Université Clermont Auvergne, CNRS, Sigma Clermont, Institut Pascal. F-63000, Clermont-Ferrand, France; Université de Sfax, Laboratoire d'Analyse, Valorisation et Sécurité des Aliments, Ecole Nationale d'Ingénieurs de Sfax, Sfax 3038, Tunisia.
Université de Sfax, Laboratoire d'Analyse, Valorisation et Sécurité des Aliments, Ecole Nationale d'Ingénieurs de Sfax, Sfax 3038, Tunisia.
Colloids Surf B Biointerfaces. 2020 May;189:110654. doi: 10.1016/j.colsurfb.2019.110654. Epub 2020 Jan 20.

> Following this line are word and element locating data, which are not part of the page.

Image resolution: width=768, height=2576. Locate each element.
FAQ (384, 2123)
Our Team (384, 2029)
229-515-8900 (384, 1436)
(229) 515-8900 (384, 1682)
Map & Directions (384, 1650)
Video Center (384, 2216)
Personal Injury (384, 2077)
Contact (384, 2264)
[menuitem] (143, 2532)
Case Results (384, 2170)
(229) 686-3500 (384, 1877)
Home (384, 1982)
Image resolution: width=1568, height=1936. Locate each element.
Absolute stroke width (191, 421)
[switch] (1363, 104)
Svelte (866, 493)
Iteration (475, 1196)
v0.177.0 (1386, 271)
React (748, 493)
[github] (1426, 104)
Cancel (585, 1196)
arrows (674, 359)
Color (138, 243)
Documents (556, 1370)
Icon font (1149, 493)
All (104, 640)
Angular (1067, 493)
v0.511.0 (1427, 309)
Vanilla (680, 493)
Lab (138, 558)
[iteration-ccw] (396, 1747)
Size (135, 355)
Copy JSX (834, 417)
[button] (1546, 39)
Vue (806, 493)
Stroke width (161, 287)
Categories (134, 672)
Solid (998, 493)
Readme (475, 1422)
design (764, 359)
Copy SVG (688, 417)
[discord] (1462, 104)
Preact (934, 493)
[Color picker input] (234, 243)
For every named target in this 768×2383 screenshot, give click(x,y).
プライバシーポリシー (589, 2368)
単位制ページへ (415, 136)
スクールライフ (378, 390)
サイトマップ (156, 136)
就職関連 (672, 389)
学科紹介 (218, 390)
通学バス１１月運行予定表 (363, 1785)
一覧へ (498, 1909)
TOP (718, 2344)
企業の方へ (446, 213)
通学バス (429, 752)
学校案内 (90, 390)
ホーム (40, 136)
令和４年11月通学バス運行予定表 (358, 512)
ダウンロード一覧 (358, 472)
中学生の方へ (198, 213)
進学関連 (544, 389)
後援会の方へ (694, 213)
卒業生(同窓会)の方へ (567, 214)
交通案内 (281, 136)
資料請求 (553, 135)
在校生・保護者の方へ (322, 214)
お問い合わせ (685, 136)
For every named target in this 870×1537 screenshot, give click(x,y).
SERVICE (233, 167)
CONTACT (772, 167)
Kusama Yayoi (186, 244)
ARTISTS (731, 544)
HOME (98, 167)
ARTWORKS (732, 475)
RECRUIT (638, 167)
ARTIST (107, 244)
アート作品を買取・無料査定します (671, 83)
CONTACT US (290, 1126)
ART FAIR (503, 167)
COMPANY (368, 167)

Camel α-lactalbumin (Ala-C), the main whey protein of camel milk, was purified by membrane filtration. Surface hydrophobicity as well as interfacial tension were examined at different levels of pH (3.0, 6.0, 9.0) and protein concentration (0.1 %, 0.2 %, 0.4 % w/w), and compared to bovine α-lactalbumin (Ala-B). The emulsifying properties (EAI and ESI) of oil-in-water emulsions (20 %/80 %) were investigated for both proteins. The stability of the processed emulsions was characterised by ζ-potential, particle size and viscosity measurements. The main findings indicate that Ala-C exhibited greater surface hydrophobicity and undergone changes in conformational structure when pH decreased from 9.0-3.0. These changes were enhanced by increasing protein concentration from 0.1 % to 0.4 % (w/w). However, high concentrations showed low emulsifying activity, especially at pH 6.0 where interfacial tension was lower. In comparison with Ala-B, maximum EAI was close, despite the lower surface hydrophobicity of Ala-C under similar conditions. Overall, emulsions were more viscous at pH 3.0 due to the greater surface coverage than at 9.0 and 6.0. Under the conditions of this study, a protein concentration of 0.2 % resulted in the finest oil droplets and highest viscosity for both types of α-lactalbumin, and Ala-C conferred the highest long-term stability to the emulsions.
驼乳中的主要乳清蛋白α-乳白蛋白(Ala-C)通过膜过滤进行纯化。在不同 pH 值(3.0、6.0、9.0)和蛋白浓度(0.1%、0.2%、0.4%w/w)下,测定了表面疏水性和界面张力,并与牛α-乳白蛋白(Ala-B)进行了比较。还研究了两种蛋白在水包油乳液(20%/80%)中的乳化性能(EAI 和 ESI)。通过ζ-电位、粒径和粘度测量来表征处理后乳液的稳定性。主要发现表明,当 pH 值从 9.0 降低到 3.0 时,Ala-C 表现出更大的表面疏水性,并发生构象结构的变化。当蛋白浓度从 0.1%增加到 0.4%(w/w)时,这些变化会增强。然而,高浓度显示出低的乳化活性,尤其是在 pH 6.0 时界面张力较低。与 Ala-B 相比,尽管在相似条件下 Ala-C 的表面疏水性较低,但最大 EAI 接近。总体而言,由于表面覆盖度较大,乳液在 pH 3.0 时比在 pH 9.0 和 6.0 时更粘稠。在本研究的条件下,蛋白浓度为 0.2%时,两种类型的α-乳白蛋白都能得到最小的油滴和最高的粘度,而 Ala-C 能使乳液具有最高的长期稳定性。